Ronald Mumme’s students inspired by research

Students learn life lessons doing senior comprehensive project

Dr. Ronald Mumme, professor of biology at Allegheny College, describes himself as a behavioral ecologist and field biologist.

“My job is to learn new things about the natural world,” he explained. “The more people know about the natural world and the cool things organisms do in their environments, it creates a greater appreciation of nature, which is not a bad thing to produce.”

His main area of interest and expertise is in the behavior of the hooded warbler, but most of his senior students research different but similar animal models for their comprehensive projects.

“The warbler is a migratory songbird that’s here from around the first of May to about the fifteenth of September,” Mumme said. “Generally, comp students work on other animal behavioral projects.”

It is no surprise then that two of his students, Thomas Richter, ’15, and Rebecca Skwarko, ’15, decided to examine guppies.

Most behavioral experiments involve several different disciplines in biology, according to Mumme. An experiment can examine a physiological mechanism and analyze it within a much broader ecological context.

This may explain why both Skwarko and Richter drafted their ideas while taking a junior seminar that dealt with the evolution of shape and morphology and later turned to Mumme, an ecologist, as their comprehensive project advisor.

Mumme’s advisees are indeed examining a range of behavioral, physiological and neurological phenomena.

“One student is interested in looking at the effects of music on memory tasks in mice,” Mumme said. “Another is looking at the effects of maternal immune challenge on behavior in the offspring. Two other students are interested in mouse neurodegenerative disorders—one in Alzheimer’s, one in Huntington’s.”

Both Skwarko and Richter studied sexual selection—the selection of mates based on behavioral or physical traits—in guppies for their comprehensive projects.

Skwarko examined a species of guppies in which the females prefer males with a more saturated orange coloration. Richter examined the selection of gonopodium size—which is essentially the size of the fish’s genitals, according to Richter—in red fire guppies.

Skwarko said, “I had a fish tank divided on two sides by one-way glass, with a female in the middle and males on either end. It was set up so that the female could see the males, but the males could not see the females, because then they would exhibit sexual behavior, which would be a confounding variable.”

Skwarko’s experiment involved two parts: one in which a female was placed with two live males, and a second part, in which two computer monitors were shown on either end of the tank. On a Powerpoint slide, a picture of a male guppy was shown to move about the screen. On one monitor, the guppy’s color saturation had been digitally increased; on the other, the picture’s saturation was diminished.

Of her results, Skwarko said, “The females preferred the live males overall, but the results for the videos were comparable. The females significantly preferred the more color-saturated males over dull-colored males in both the video and live experiments.”
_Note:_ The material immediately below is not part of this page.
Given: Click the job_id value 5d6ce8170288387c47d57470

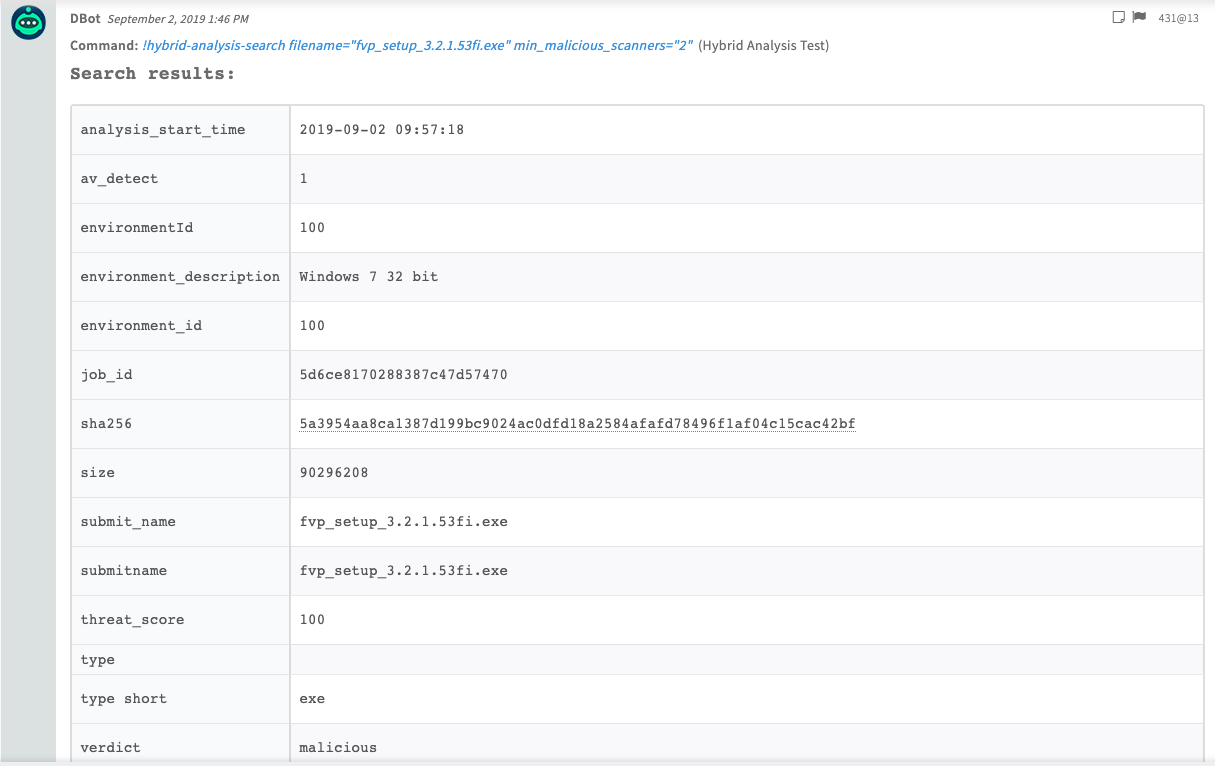Looking at the screenshot, I should [404, 375].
Skwarko rotated through fifteen females and thirty males in forty trials total for the live trials of her experiment. The computer animation involved the same picture of a single male, shown again to all fifteen females.

Richter’s experimental setup was similar. He got the idea after reading a paper that measured sexual selection for gonopodium size in a different species of fish and he sought to confirm those findings in red fire guppies.

“If females prefer large gonopodium, why do we not see runaway selection?” Richter said. “Why do we not see every fish with large gonopodium?”

Richter also performed a two-part experiment: the first involved proving that females prefer males with larger gonopodia and the second tested whether males with smaller gonopodia could swim faster, when startled, than those with larger gonopodia.

For the former experiment, Richter also used a Powerpoint presentation with a pair of doctored images of a single male guppy, one with an enlarged gonopodium, the other with a shrunken one. Females were shown one video for ten minutes, given five minutes to acclimate, and shown the second video for another ten minutes. The time that each female spent in a designated area close to the monitor was then measured.

During the second experiment, Richter essentially startled his guppies and measured, with a high-speed camera above the tank, the time in which each fish swam erratically before bolting off in a straight line.

“For mate choice, I found that the females significantly preferred the larger gonopodium,” Richter said. “For swimming speed, there was a weak positive correlation between gonopodium size and swim speed and I attribute that to my small sample size.”

Richter explained that while he only used nine males for the second part of his experiment, the study on which he based his model off of used forty individuals. This particular study found statistically significant results. Richter speculated that he might have obtained different data if he had included a larger sample size.

Both Richter and Skwarko consider their experiments successes. The key, according to Richter, is to do a lot of research beforehand in order to justify a hypothesis and any potentially significant findings.

“You need patience,” Richter said. “Especially if you’re working with animals, because they don’t always cooperate.”

“Things definitely go wrong,” Skwarko said. “And as you go, you figure things out.”